16. Consequently, the role of each accused person for committing other offences under Sections 323, 324 and 325 IPC in respect of inflicting injuries to the members of the complainant party, are to be looked into. The learned trial Court had held in the case of Raghuveer and others (Sessions Case No. 39/78/74/78) that the remaining persons, such as Ramkaran, Thandiya, Babulal, Premchand, Ramjilal, Mangliya, Mangilal and Kannuram are liable for the said offences. But in any case as far as the accused Sultan is concerned, it had never been the case of the prosecution that he had inflicted injury to any other member of the complainant party so as to attract the said offence against him. 17. For the aforesaid reasons, we are of the considered opinion that the prosecution has failed to prove its case against the accused appellant Sultan for having committed the offence of murder of the deceased Govind Sahai. Similarly, the conviction of the accused Sultan for having committed the offence under Section 302/149 and other offences is not sustainable in law as the prosecution has failed to prove the same beyond reasonable doubt. Consequently, the accused Sultan deserves to be acquitted of all the charges levelled against him, by giving benefit of doubt. 18. In the result, the appeal filed by Sultan is allowed and the impugned judgment passed by the learned trial Court on 28.8.1982 is quashed and set aside.
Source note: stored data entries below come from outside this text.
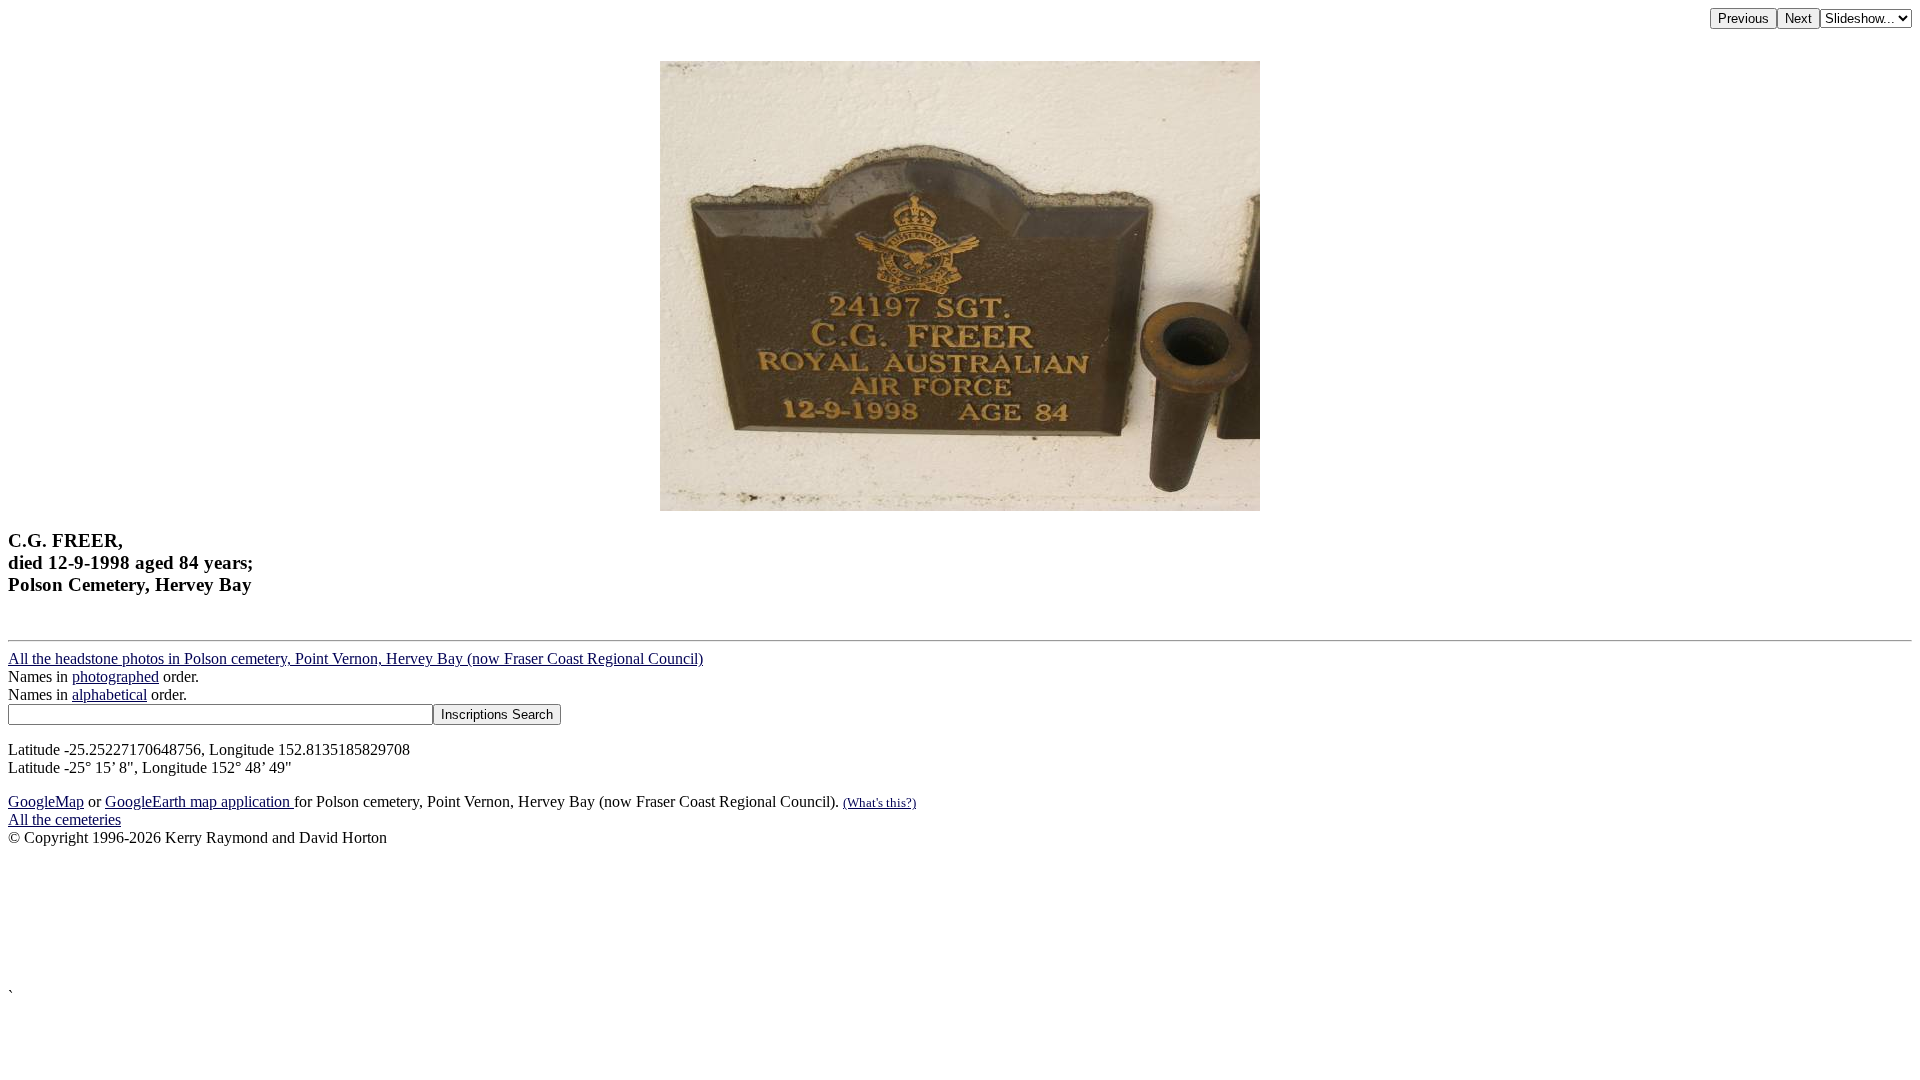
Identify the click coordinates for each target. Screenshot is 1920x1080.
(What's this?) (879, 802)
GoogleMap (46, 801)
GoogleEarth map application (199, 801)
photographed (115, 676)
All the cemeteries (64, 819)
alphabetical (109, 694)
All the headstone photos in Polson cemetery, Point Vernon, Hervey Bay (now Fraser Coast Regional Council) (355, 658)
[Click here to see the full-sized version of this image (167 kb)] (960, 505)
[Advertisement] (608, 917)
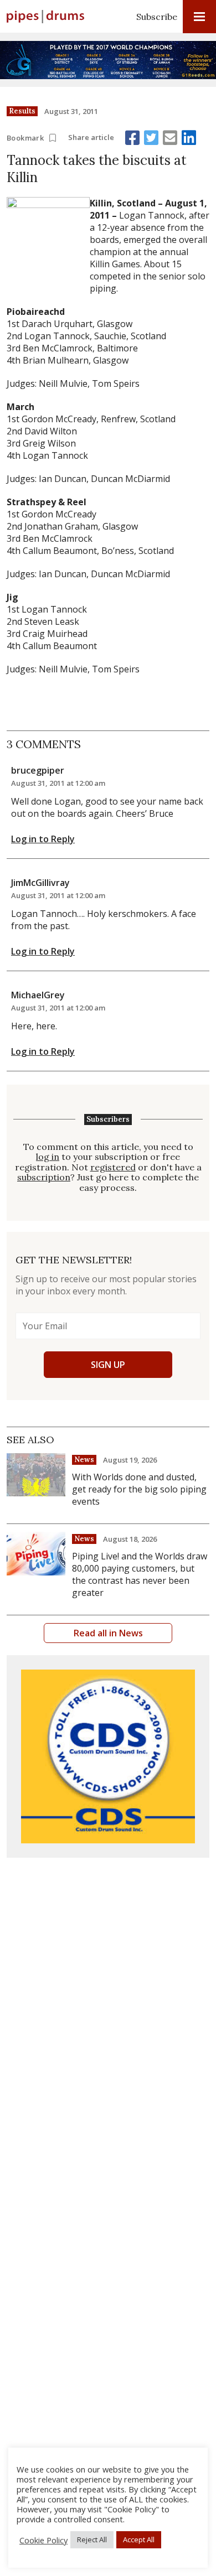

The accused is acquitted of all the charges levelled against him. The accused is on bail. His bail bonds stand discharged and he need not to surrender. However, the accused Sultan shall execute bail bonds in a sum of Rs. 50,000/- with two sureties of 25,000/- each for a period of six months to appear before the higher court as and when such court issues notices in respect of appeal/petition filed against this judgment.